Abstract

Stroke and dementia are frequent and often associated in the same patient. Their association can be encountered either in the diagnostic workup of patients attending a memory clinic, or during the follow-up of stroke patients The term ‘vascular dementia’ (VaD) is used to describe a dementia syndrome likely to be the direct consequence of stroke lesions, while the term post-stroke dementia (PSD) is a more general term that includes all types of dementia occurring after a stroke, irrespective of the presumed cause. Therefore, VaD accounts for only a part of PSD, while it may sometimes occur without any clinical history of stroke and be the consequence of so-called ‘silent’ lesions of the brain of vascular origin. VaD is the second most common cause of dementia after Alzheimer’s disease (AD): it accounts for 10–50% of all cases of dementia, depending on regional variations and criteria used.
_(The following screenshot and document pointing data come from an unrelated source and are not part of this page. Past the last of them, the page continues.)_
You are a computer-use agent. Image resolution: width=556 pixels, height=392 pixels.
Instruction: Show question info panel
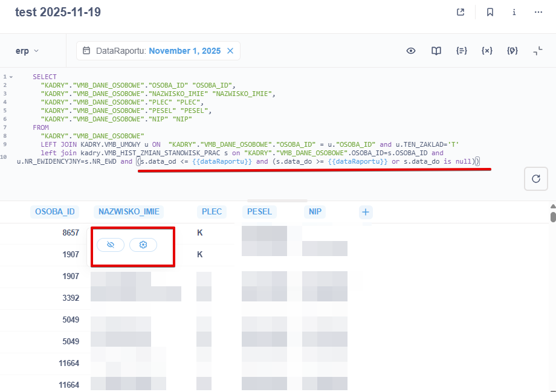(514, 12)
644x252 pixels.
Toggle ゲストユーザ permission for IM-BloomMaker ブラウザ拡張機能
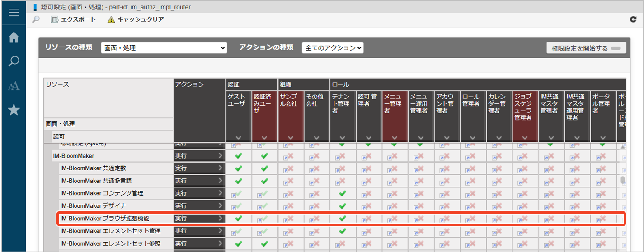239,219
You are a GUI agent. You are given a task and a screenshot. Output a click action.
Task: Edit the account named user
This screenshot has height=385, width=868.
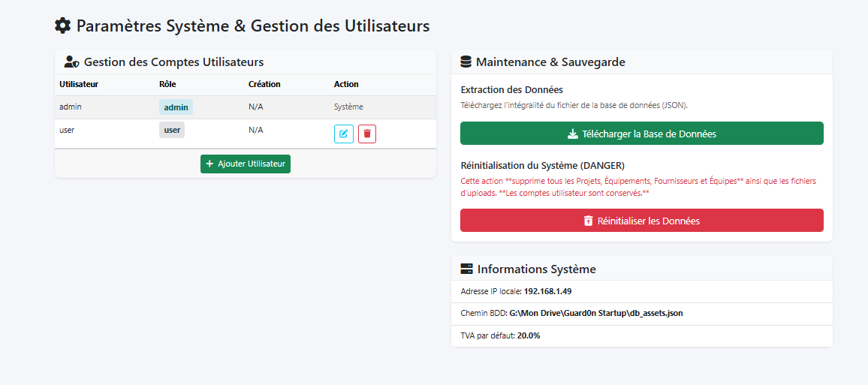pos(344,134)
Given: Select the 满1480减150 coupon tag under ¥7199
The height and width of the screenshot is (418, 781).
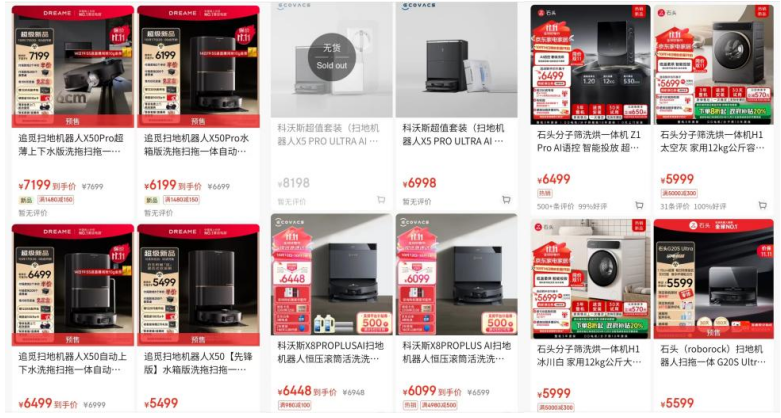Looking at the screenshot, I should tap(56, 199).
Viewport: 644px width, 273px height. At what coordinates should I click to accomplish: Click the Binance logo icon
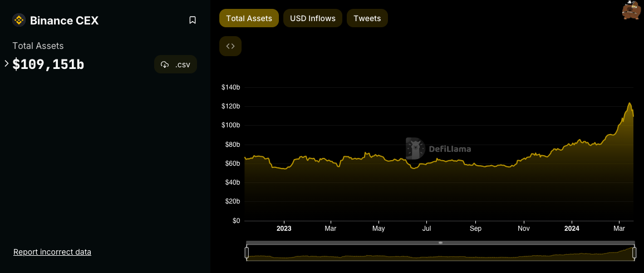click(19, 21)
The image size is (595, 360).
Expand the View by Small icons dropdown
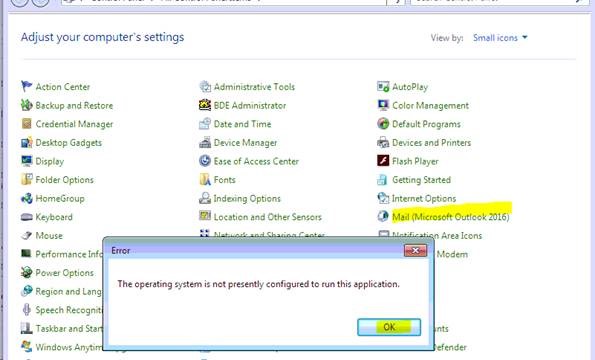click(500, 38)
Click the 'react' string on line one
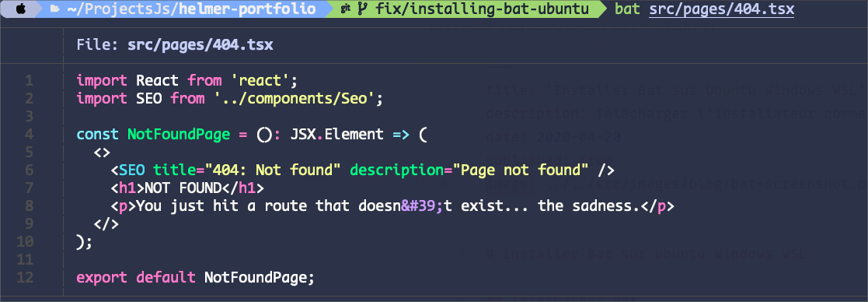The width and height of the screenshot is (868, 302). point(260,82)
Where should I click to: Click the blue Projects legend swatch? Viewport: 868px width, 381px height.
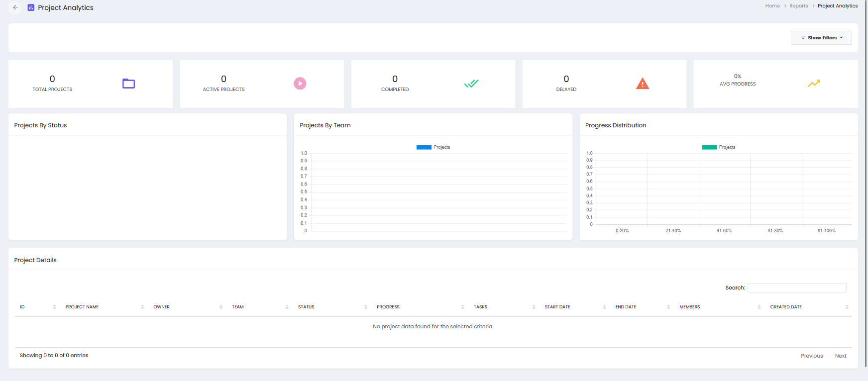424,147
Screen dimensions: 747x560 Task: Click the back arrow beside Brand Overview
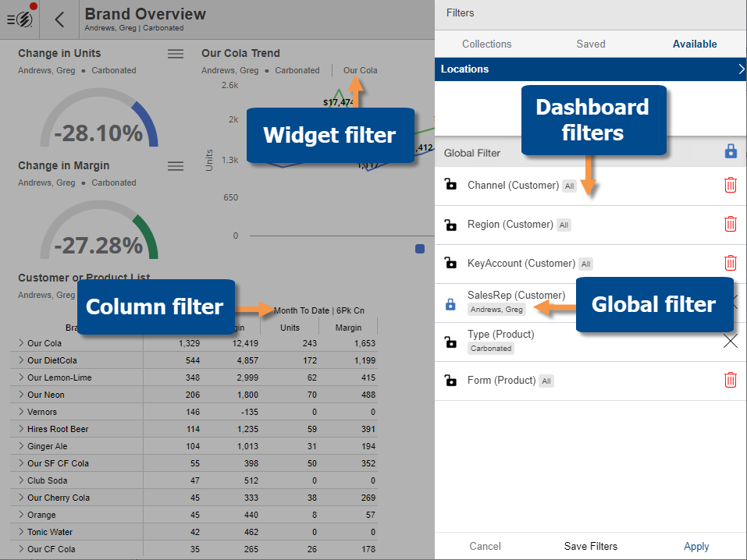pos(60,20)
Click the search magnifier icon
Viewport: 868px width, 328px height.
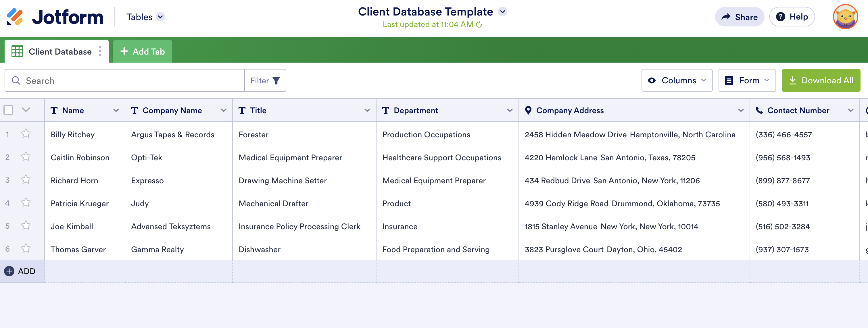coord(16,81)
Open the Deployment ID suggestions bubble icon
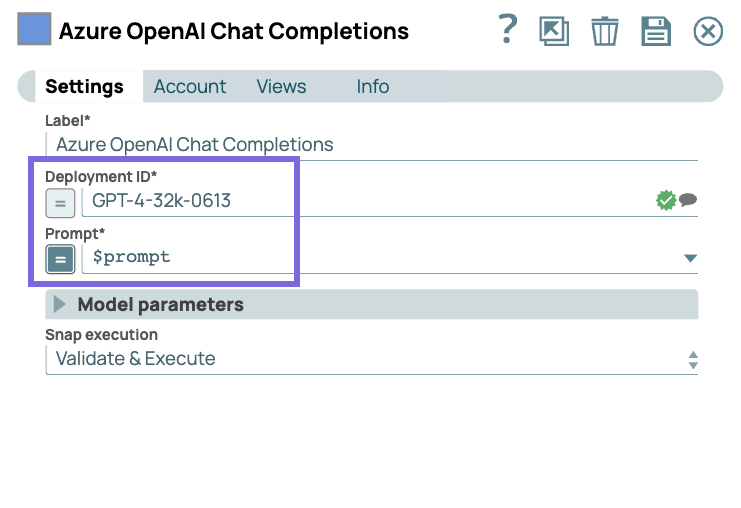The height and width of the screenshot is (508, 741). coord(688,200)
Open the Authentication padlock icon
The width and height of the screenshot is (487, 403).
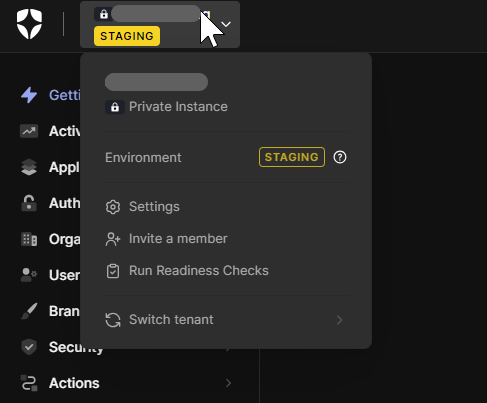click(x=29, y=203)

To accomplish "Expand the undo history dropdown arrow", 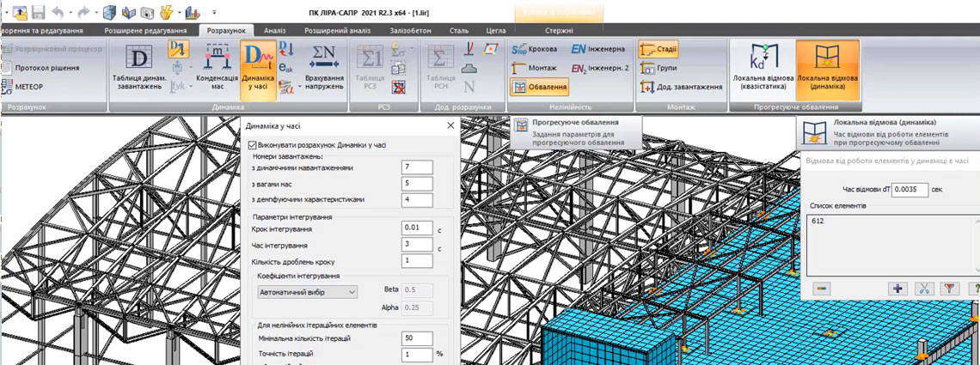I will point(71,14).
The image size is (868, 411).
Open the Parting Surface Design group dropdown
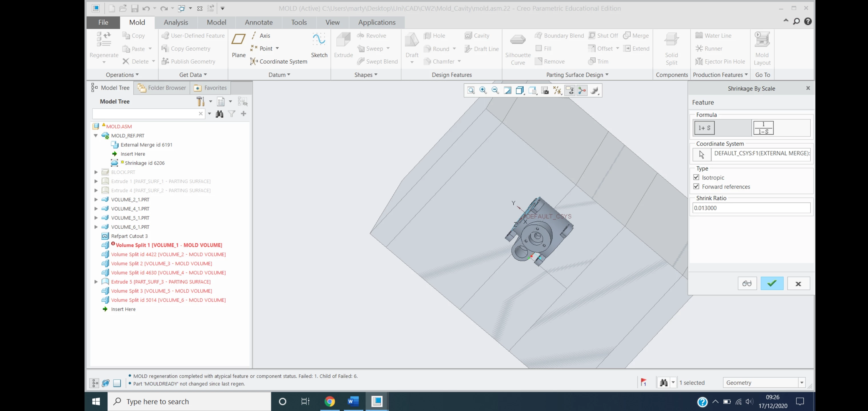pos(607,75)
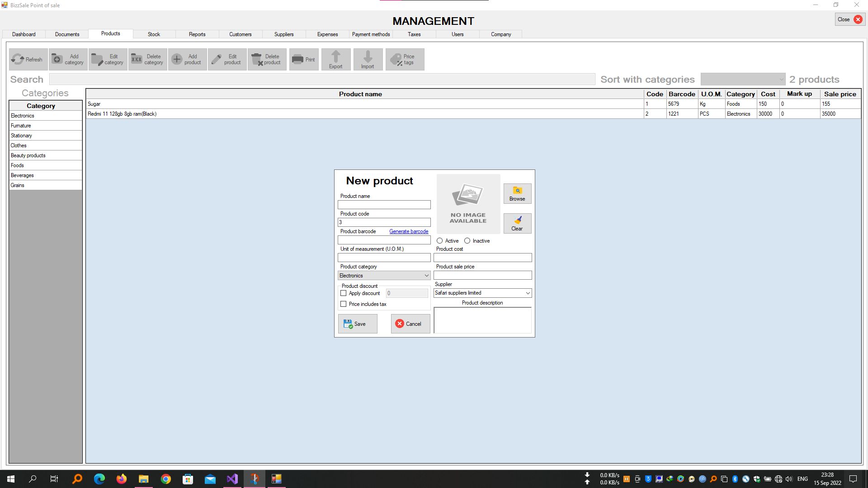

Both ischaemic and haemorrhagic strokes lead to a high risk of cognitive impairment and dementia. About one in ten patients is demented before having a first-ever stroke, one in ten develops new-onset dementia after a first-ever stroke, and more than one in three develops dementia after a recurrent stroke. A vascular origin of cognitive impairment is frequent, and often preventable: therefore, patients could benefit from early detection and therapy. An accurate diagnosis of vascular cognitive impairment or VaD is necessary. Dementia is probably the tip of the iceberg, accounting for a small part of the cognitive consequences of stroke, as most of these consequences are represented by cognitive impairment without dementia, and are due to the coexistence of vascular and degenerative lesions of the brain.